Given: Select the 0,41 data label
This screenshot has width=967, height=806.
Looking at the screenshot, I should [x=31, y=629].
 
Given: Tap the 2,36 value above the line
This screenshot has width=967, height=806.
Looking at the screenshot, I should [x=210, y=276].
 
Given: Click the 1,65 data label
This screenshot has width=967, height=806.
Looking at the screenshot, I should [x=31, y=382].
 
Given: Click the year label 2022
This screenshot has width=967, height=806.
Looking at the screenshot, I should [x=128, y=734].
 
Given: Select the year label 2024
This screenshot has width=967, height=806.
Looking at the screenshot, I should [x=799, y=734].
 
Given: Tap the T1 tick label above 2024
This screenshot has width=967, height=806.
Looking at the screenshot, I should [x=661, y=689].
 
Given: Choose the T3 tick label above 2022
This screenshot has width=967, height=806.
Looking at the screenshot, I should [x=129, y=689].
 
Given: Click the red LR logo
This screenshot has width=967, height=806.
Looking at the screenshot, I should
...
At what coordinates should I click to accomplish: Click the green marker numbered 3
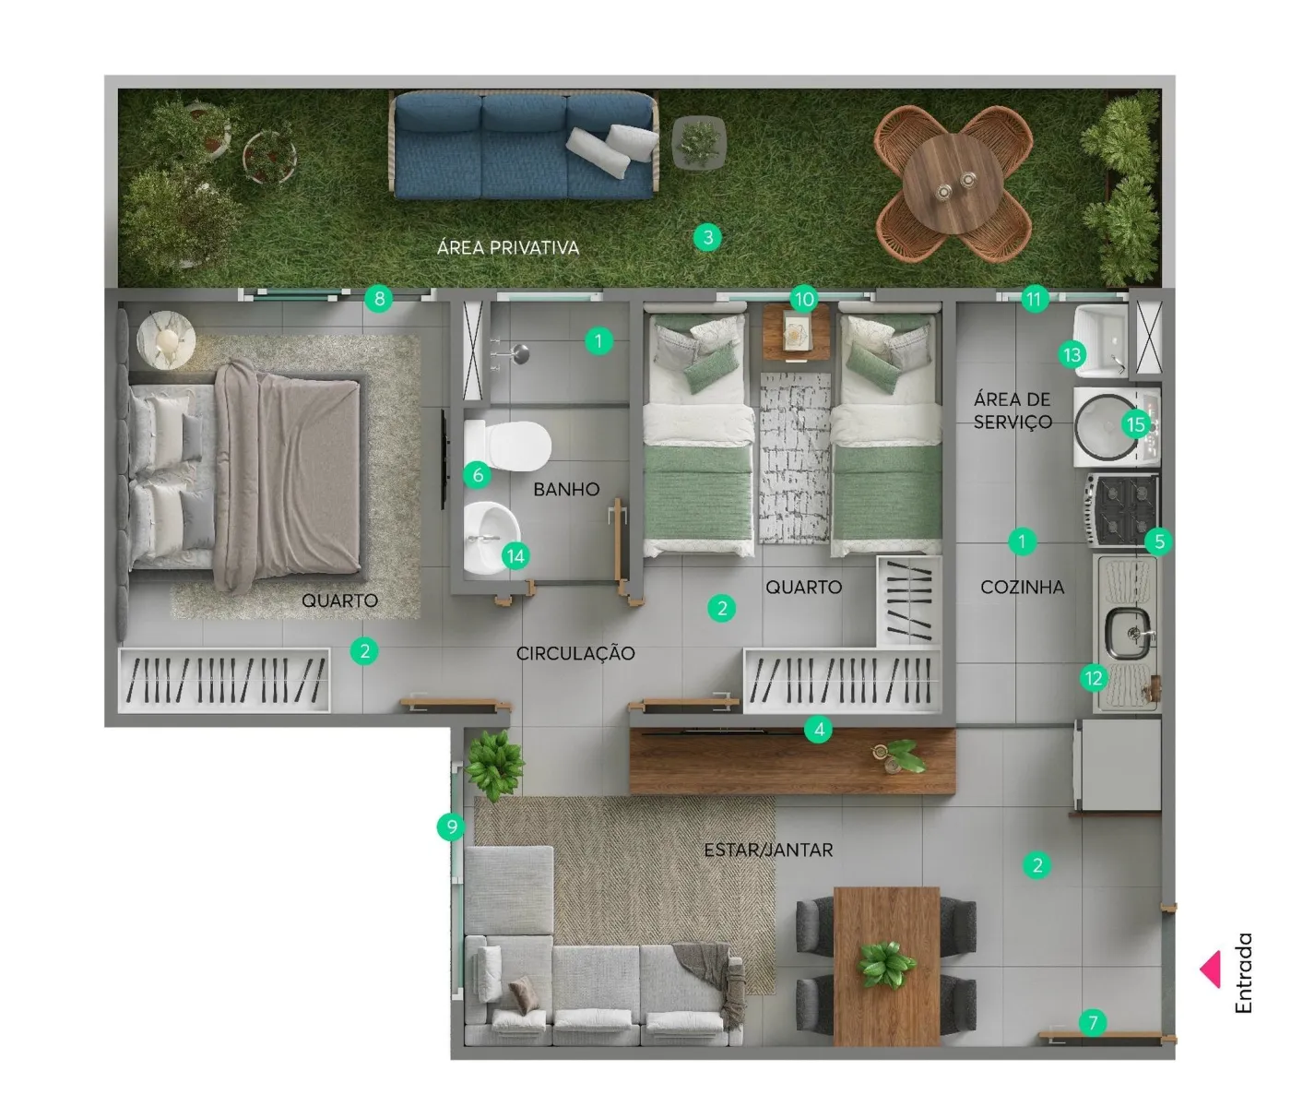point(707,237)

What is being asked:
Copy out the part that opens with the line containing "At what coordinates" and closes with the line containing "point(707,237)", both included, without changing anything. Leave the pictures out of your answer.

Written solution:
At what coordinates should I click to accomplish: Click the green marker numbered 3
point(707,237)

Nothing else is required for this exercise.